Don't regress into despair
The joy of stats (and patience) in a scientific world
For anyone considering a career in biological or medical research, the old catchphrase “Never work with children or animals” often comes into play. Biological data never quite does what you want it to. Sometimes a scientist’s intuition, or even looking graphs of your data, tells you that the trend you’re looking for does exist. But now the question is, how can one get the statistics to prove it to the rest of the scientific world?
This dilemma has troubled many a biology student over the course of time. There is nothing worse than the feeling of despair, after spending many weeks in the lab, or out in the field in the heat, rain or cold, to come to analysing your data and to discover that the result is...nothing. But with biological or medical data, this is often invariably the case.
There are many reasons for this. Firstly, animals, plants and people are affected by a multitude of complex factors that all interact with each other. Even if you have an idea of the main factors that may be affecting your results, and you measure these, it is impossible to measure every single factor, and account for every single bias. But statistics is a wide field, and there are some interesting statistical tests out there which can be very useful to biologists.

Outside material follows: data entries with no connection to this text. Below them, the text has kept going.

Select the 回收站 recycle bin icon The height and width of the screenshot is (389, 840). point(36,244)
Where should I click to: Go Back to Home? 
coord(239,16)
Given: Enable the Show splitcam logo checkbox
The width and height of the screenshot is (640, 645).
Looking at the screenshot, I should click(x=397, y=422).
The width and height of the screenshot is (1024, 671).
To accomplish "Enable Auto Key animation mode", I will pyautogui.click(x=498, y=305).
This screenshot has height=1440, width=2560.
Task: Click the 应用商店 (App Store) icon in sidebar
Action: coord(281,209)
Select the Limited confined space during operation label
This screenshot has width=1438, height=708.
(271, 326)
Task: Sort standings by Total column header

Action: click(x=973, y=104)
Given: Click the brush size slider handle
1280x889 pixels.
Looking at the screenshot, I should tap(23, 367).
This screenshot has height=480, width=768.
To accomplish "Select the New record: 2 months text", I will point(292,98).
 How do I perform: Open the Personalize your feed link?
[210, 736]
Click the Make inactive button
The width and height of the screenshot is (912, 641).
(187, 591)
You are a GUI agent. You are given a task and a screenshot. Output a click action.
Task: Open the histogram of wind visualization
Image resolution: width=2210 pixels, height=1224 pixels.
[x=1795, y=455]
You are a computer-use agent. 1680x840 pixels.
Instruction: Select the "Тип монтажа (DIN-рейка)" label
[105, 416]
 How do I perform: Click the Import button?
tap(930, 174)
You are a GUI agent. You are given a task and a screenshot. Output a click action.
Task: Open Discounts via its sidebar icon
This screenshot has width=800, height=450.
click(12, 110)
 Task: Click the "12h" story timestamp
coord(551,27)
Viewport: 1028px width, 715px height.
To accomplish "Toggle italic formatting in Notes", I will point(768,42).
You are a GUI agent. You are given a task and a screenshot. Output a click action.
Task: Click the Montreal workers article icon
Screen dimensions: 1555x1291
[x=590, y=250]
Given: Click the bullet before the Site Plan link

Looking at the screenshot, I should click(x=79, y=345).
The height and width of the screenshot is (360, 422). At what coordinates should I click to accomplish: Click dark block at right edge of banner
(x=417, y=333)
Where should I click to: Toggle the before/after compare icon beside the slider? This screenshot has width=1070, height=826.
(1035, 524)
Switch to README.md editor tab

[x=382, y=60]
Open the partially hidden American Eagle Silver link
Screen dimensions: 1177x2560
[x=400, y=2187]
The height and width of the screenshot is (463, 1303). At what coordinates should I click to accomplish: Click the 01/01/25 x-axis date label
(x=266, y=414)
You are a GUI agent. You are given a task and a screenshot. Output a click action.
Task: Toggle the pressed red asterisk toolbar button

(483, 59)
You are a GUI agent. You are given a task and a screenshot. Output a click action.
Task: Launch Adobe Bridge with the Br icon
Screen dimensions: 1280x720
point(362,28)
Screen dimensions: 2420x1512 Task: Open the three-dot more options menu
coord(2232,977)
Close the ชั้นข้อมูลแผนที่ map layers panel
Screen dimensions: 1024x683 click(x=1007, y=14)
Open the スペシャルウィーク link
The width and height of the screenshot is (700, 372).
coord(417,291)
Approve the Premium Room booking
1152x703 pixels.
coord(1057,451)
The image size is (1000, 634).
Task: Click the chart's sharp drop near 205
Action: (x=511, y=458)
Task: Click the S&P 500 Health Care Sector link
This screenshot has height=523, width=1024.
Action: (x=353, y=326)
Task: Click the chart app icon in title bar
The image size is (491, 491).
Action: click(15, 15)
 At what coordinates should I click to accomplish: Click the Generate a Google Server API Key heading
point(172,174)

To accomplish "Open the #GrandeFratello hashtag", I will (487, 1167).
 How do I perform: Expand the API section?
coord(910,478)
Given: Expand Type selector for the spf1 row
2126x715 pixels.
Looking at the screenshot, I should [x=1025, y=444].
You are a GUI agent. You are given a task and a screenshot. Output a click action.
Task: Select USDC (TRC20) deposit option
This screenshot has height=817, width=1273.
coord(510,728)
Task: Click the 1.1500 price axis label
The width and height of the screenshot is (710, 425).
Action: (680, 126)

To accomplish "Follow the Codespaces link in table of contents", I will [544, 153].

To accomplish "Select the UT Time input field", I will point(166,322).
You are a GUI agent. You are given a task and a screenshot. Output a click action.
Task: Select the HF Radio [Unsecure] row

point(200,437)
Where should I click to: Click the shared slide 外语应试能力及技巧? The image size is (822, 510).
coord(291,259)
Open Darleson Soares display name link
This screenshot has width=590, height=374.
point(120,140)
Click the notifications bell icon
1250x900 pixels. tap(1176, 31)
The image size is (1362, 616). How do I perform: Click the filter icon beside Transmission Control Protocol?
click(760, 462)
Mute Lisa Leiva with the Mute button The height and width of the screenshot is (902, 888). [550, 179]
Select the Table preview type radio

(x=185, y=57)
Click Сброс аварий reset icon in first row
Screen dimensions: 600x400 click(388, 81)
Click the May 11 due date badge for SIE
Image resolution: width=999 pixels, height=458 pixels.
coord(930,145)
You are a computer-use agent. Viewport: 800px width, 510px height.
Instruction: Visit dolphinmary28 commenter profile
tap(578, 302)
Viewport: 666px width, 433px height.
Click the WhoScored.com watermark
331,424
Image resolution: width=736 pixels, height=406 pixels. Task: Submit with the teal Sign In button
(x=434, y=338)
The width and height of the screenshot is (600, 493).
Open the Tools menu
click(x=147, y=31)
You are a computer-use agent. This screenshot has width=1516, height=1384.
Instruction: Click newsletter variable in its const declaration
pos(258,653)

Quantile regression is a test that can be used when you have unequal variation in your data. Biological data often has unequal variation. This is because if many factors are affecting the variables you are measuring, this means that there is often more than one rate of change between one measured variable and another, due to some of the unmeasured factors. Biological data is also often subject to limiting factors, where the minimum and maximum responses measured may be under quite different constraints. Quantile regression analysis allows you to estimate multiple rates of change in your data, and using this you can often find results that other regression methods may have missed out on.
Another problem biologists often face is that of outliers that mess up their results. Why couldn’t that one fish/fruit fly/mouse behave like the others? Does it make sense to ignore it, or is that bad science?
Robust regression is a method especially developed to deal with influential outliers. If you’re getting really fancy, you can even statistically prove that something is an outlier, by using tests such as the cook’s D statistic. Robust regression does not ignore that one annoying ant/shrub/patient in your data, but it takes into account the fact that it is an outlier and down-weights it accordingly, often helping you to get more useful results.
So before your lack of results gets you down and makes you wonder why you didn’t go for that career in the City, remember that it sometimes takes just a little bit more patience to pull out your breakthrough scientific findings.